The rift zone constitutes a graben bounded by major faults. The rift valley narrows from about 20-25 km in the NE to about 10 km in the SW. The extension appears as nearly parallel fissures and down-dropped fault blocks running along the length of the valley. On the west (North American) side of the valley, the blocks step down toward the east, while the situation is reversed on the east (European) side. Thus the valley floor is a linear block that has subsided as the valley walls were pulled apart by plate motions. The valley walls are moving apart at a rate of about 7 mm per year, and during the past 9000 years the estimated horizontal extension is of the order of 70 m. The floor is subsiding at about 1 mm per year, with a total subsidence of 40 m for the past 9000 years. Rifting within the graben is episodical, with the last major earthquake activity occurring in 1789. During the 1789 earthquakes the graben floor subsidised 1-2 m.
Almannagjá is 7.7 km long. Its greatest width is 64 m, and its maximum throw is 30-40 m. It marks the eastern boundary of the North American plate. Its equivalent across the graben, marking the western boundary of the Eurasian plate is Hrafnagjá. It is 11 km long, 68 m wide and has a maximum throw of 30 m. The Þingvellir faults are believed to be the surface expressions of deeply rooted normal faults. The numerous fissures encountered on the valley floor are of similar origin.

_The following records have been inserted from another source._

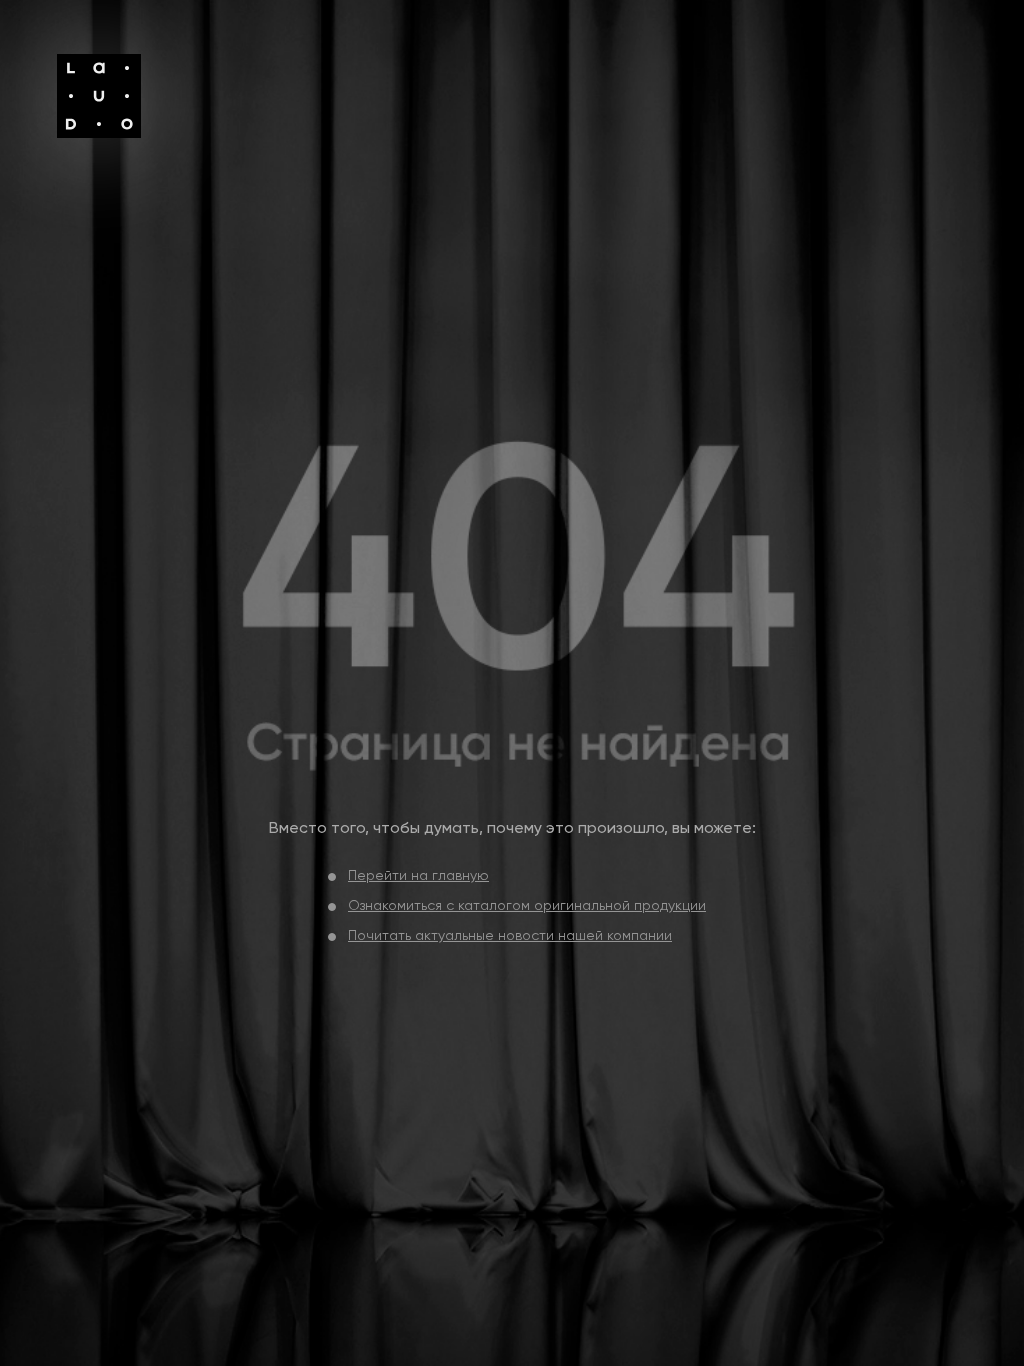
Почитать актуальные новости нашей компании (510, 936)
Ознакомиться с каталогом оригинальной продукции (527, 906)
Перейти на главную (418, 876)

The bedrock of the Þingvallavatn catchment is consists mostly of postglacial lavas that are most extensive in the central part of the graben and Upper Pleistocene pillow lavas and hyaloclastites of subglacial origin and sub-aerial lavas. The Þingvellir graben is surrounded by volcanoes, that illustrate the connection between rifting and volcanism. Postglacial lava flows that measure estimated 30 km3 have flown into the graben, and fissure eruptions within the graben have left their marks.The Þingvellir lava (Þingvallahraun) floors the northern part of Lake Þingvallavatn and the graben floor north and east of the lake (dark green on the map above). It originated in a major fissure eruption to the southeast of Hrafnabjörg, around 9.100 years ago. The many single flows of this lava are best exposed in the fault scarp of Almannagjá, where numerous sheets of individual lava lobes have been successfully stacked as the eruption progressed."